The timing of this publication in Age and Ageing has allowed the rapid uptake of this evidence to support the roll out of virtual wards that include frailty hospital at home. Prior to this paper’s publication, the vast majority of studies addressed clinical outcomes and patient perceptions of Hospital at Home, with limited research supporting the financial benefits. This study’s focus on the financial benefits of Hospital at Home makes its findings highly relevant to the wider fields of health policy and economics.  

Professor Shepperd said ‘My colleagues and I are hugely honoured to receive this award. We would like to send our thanks to the many healthcare professionals across the UK involved with Hospital at Home services, who shared local innovations and their experience of delivering high-quality care in people’s homes, and who supported the recruitment of older people to this study; and to the older people who participated in this research. We would also like to thank Age and Ageing for publishing this new evidence that Hospital at Home has the potential to further strengthen the provision of healthcare services for older people by offering an alternative to hospital admission.’ 

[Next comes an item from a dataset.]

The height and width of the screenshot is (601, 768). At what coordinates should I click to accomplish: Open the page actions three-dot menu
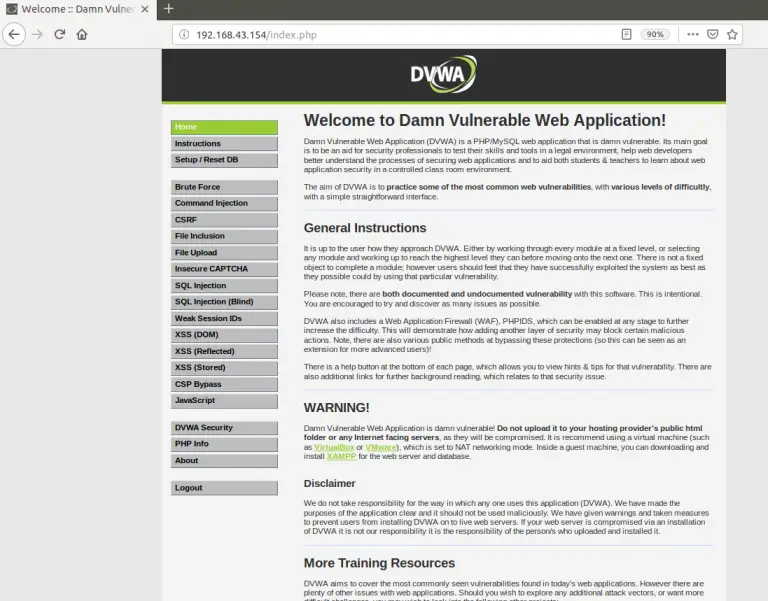[692, 34]
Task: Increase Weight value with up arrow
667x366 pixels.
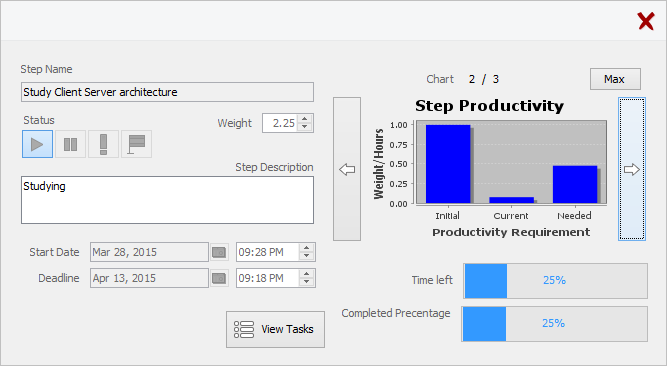Action: click(x=305, y=119)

Professor Rowan Harwood, Editor in Chief of Age and Ageing commented ‘Hospital at home is one of the most important developments of recent decades. For suitable patients and properly constituted teams, it provides a preferable alternative to hospital in many ways. It is liked by many patients and costs less when health and social care expenditure are considered together. Large scale trials to evaluate cost effectiveness allow us to prioritise innovations like this against other services. We are delighted to have published this paper and awarded it the Dhole-Eddlestone Prize, and we congratulate the authors on their achievement.’ 

Professor Graham Ellis, Past President of the UK Hospital at Home Society, commented ‘The provision of Comprehensive Geriatric Assessment (CGA) has changed by necessity over the decades and we need to constantly refine how we provide services to older people. In the current context, ‘better’ is no longer good enough and services need to be sustainable, which means that looking at simple cost effectiveness becomes part of a new triple bottom line of quality, safety and cost effectiveness. Hospital at Home appears to be one of those rare services that is as safe, preferred and more cost effective, suggesting that the future of care planning for older people is both doable and sustainable.’ 

The Dhole-Eddlestone Memorial Prize is funded by a legacy from Dr Manindra Kumar Dhole, a BGS member who died in 1977. The name of the prize commemorates the anniversary of his marriage with Dr Eddlestone. One cash prize of £1,000 is made each year and announced to coincide with the anniversary of the date of their marriage.